Built 1900. A handsome blue home in the northeast Mission at the edge of the former industrial corridor. The industries of the Mission attracted workers to live in this area. Bryant Street was a lane of factory workers’ homes, and standing there, I imagined the smokestacks and puffs of steam rising northward down the street. I rang and a dark haired man stuck his head out of a top window. After a few back and forth questions, he decides to come to the door and tip me to the fabulous Downing Family history. The iconoclastic English surname was handed down by Alexander Downing, a Missouri man who came to San Francisco in the post-Gold Rush era, and ended up hopping on a steamboat to Nicaragua, where he settled and established a class act casino.

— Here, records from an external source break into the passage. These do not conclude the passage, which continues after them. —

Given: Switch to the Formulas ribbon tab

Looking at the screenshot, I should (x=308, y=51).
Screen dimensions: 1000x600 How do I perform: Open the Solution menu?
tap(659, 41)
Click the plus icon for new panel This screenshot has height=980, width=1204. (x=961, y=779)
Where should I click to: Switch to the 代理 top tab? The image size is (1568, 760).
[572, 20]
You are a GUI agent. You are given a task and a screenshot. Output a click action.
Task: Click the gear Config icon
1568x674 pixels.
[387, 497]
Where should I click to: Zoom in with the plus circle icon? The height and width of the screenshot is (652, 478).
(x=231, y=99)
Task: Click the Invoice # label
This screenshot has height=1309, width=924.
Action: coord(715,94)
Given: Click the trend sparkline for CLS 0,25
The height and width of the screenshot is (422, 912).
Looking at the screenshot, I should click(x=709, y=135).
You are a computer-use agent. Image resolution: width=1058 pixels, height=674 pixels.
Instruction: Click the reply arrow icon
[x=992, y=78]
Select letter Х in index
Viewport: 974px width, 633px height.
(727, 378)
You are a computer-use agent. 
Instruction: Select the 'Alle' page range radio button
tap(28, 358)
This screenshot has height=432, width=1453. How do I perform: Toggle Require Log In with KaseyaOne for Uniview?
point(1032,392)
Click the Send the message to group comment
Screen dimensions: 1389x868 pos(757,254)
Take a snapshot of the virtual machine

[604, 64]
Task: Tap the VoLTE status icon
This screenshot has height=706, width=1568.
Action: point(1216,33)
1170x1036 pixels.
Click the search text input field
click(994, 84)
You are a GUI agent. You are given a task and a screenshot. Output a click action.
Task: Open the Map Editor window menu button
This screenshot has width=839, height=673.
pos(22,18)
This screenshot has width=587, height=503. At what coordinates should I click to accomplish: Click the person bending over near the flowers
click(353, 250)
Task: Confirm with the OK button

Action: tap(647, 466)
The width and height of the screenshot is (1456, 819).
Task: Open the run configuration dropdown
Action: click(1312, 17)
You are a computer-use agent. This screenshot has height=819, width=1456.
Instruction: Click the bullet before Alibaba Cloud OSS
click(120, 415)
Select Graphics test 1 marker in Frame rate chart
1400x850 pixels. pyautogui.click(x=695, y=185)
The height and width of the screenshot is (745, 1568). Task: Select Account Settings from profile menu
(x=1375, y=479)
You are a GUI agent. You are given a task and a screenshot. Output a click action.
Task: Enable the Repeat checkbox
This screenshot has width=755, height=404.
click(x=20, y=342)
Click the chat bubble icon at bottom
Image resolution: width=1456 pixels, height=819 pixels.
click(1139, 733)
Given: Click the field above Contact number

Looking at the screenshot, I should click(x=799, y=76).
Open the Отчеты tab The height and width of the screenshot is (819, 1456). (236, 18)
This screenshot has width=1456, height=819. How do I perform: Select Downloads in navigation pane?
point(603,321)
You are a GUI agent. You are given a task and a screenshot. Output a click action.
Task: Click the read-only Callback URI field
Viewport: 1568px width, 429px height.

A grandchild of Alexander, named Alberto Downing, made his way back north on another boat to find work in the Mission in 1928. He later brought over his own son —also named Alberto Downing—, who became a lifelong night shift pastry cream-maker at the Wonder Bread and Hostess Factory up the block, now a U-Haul center. The man who answered the door was the son-in-law of Alberto Downing (Ho-Ho maker.) After letting me in on the family tale, he recommended I join the facebook page “O.G.s of the Mission” (O.G. stands for Original Gente) and also recommended I visit Casa Sanchez on 24th Street (near York Street) on the weekends, where his generation of Latinos hangs around to listen to their peers play salsa. Circuitously is how I came to be friends with great grandson Al Downing the Postman: son of Alberto the Ho-Ho Maker, who was son of Alberto the Factory Worker, who was son of Alexander Downing the Casino Owner. I believe García Marquez would also be intrigued by this family with a tale of 100 Years in Fogtown.